Hemos sido -seguimos siendo- un país de nuevos ricos (a nivel particular
e institucional) que hace tiempo hemos perdido el sentido común y arruinado,
literalmente, la herencia de nuestros padres. Los míos, por suerte, me
enseñaron austeridad; que el lujo era, en efecto, un lujo y que se disfruta
mejor en pequeñas dosis; que había que sacar buenas notas para recibir premio y
que, en la vida, el esfuerzo es el único camino para ganarse la recompensa,
aunque esta no sea siempre justa; que hay que trabajar duro, pero también estar
en casa y dar a nuestros hijos algo (o mucho) de ese tiempo que no tenemos; que
somos unos privilegiados, y hay que devolver el favor de lo que nos han
regalado ayudando a los que no tuvieron tanta suerte (que cada vez son más);
que lo importante no es el coche, sino quien lo conduce, y que vestir bien no
significa vestir de etiqueta (o sea, enseñando bien la etiqueta); que siempre
quedan agujeros para apretarse el cinturón un poquito más, y no pasa nada si
este mes no se sale a cenar; que no es cutre llevarse las palomitas al cine
desde casa si eso significa poder ir al cine; que la dignidad de cada uno está
en darse a los demás (a los tuyos y a los otros); que el éxito es un concepto
muy relativo -y a menudo sobrevalorado- y que un pequeño logro es siempre una
gran alegría; que la modestia es un valor, lo mismo que la generosidad, lo
mismo que la honestidad, lo mismo que la bondad.

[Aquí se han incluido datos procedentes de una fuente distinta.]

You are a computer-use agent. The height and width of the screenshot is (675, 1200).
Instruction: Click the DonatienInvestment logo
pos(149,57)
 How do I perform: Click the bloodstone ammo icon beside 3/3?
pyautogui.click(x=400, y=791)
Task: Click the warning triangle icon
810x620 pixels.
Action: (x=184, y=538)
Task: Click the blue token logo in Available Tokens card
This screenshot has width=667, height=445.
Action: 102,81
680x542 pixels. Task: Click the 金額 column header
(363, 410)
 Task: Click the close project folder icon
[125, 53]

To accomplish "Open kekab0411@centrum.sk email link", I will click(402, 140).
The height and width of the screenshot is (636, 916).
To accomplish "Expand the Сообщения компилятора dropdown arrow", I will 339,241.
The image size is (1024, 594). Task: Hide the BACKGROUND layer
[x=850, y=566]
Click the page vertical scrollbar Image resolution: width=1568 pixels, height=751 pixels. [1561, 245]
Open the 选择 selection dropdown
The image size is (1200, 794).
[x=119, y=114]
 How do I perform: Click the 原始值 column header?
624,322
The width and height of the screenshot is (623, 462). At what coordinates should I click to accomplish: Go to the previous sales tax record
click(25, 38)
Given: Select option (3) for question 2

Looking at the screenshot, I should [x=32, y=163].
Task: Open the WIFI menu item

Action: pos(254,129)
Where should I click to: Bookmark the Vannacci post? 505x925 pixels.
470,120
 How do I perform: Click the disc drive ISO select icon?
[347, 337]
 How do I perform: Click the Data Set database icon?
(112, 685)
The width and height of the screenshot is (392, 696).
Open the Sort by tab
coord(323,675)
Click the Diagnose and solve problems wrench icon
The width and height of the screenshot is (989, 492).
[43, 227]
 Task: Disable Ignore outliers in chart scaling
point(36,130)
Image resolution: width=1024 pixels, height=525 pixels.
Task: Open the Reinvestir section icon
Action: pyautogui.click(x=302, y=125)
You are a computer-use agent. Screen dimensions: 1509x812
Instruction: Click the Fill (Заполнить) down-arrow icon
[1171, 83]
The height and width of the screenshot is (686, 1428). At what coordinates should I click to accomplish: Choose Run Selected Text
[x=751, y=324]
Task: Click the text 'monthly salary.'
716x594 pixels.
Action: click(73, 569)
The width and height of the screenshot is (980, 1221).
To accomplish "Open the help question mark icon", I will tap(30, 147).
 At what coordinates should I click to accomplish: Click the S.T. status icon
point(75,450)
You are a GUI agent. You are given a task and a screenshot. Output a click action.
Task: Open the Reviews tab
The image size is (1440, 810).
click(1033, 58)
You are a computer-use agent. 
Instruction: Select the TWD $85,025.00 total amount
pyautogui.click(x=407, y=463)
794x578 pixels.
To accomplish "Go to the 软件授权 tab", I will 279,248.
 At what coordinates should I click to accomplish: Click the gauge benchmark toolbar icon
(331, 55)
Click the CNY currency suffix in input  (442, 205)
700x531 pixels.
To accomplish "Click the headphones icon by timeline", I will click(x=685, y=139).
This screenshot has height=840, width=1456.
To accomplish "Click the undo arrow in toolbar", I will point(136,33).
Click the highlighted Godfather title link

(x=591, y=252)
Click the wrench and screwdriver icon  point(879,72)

Me enseñaron que la verdadera riqueza está dentro de nosotros, no en
nuestros bolsillos. Y que esta vida no es un fin, sino un medio. Que estamos
aquí de paso y que lo mejor que podemos hacer es el bien. Que no somos más que
el de al lado; y tampoco menos. Que el apellido vale lo que vale la persona.
Que engañar es malo, que robar también, que la ambición es legítima pero ha de
tener límites, y que ser honrado no es ser tonto, es ser honrado.
Y aunque a veces uno se pregunte si realmente merece la pena tanto
esfuerzo para tan poco, si podía haber hecho más para ganar más viviendo menos,
si estar dando a otros es estar quitando a mis hijos, o si es mejor seguir una
vocación poco productiva que una profesión más generosa pero infinitamente más
ingrata… entonces, miro hacia atrás y recuerdo lo que me enseñaron. Y pienso
que sí, que estoy en el buen camino. Que en esta vida lo único importante, lo
verdaderamente importante, es ser buena persona. Y hacer lo que se debe en cada
momento. Punto.
Pienso que a todos nos enseñaron más o menos los mismos valores. El problema es
que la mayoría de nuestra generación los ha olvidado y sustituido por conceptos
como ‘ambición’, ‘codicia’, ‘dinero’, ‘éxito’, ‘imagen’. La consecuencia es que
hemos quemado el futuro. El nuestro, seguro; el de nuestros hijos, depende de
lo que les enseñemos a partir de ahora. Si es que hemos aprendido la lección.
Hoy, más que nunca, resuena ese grito rabioso y culpable del carroñero Chuck
Tatum (Kirk Douglas) desde lo alto de la colina en El
Gran Carnaval (la obra genial de Billy Wilder): «¡El circo ha terminado!»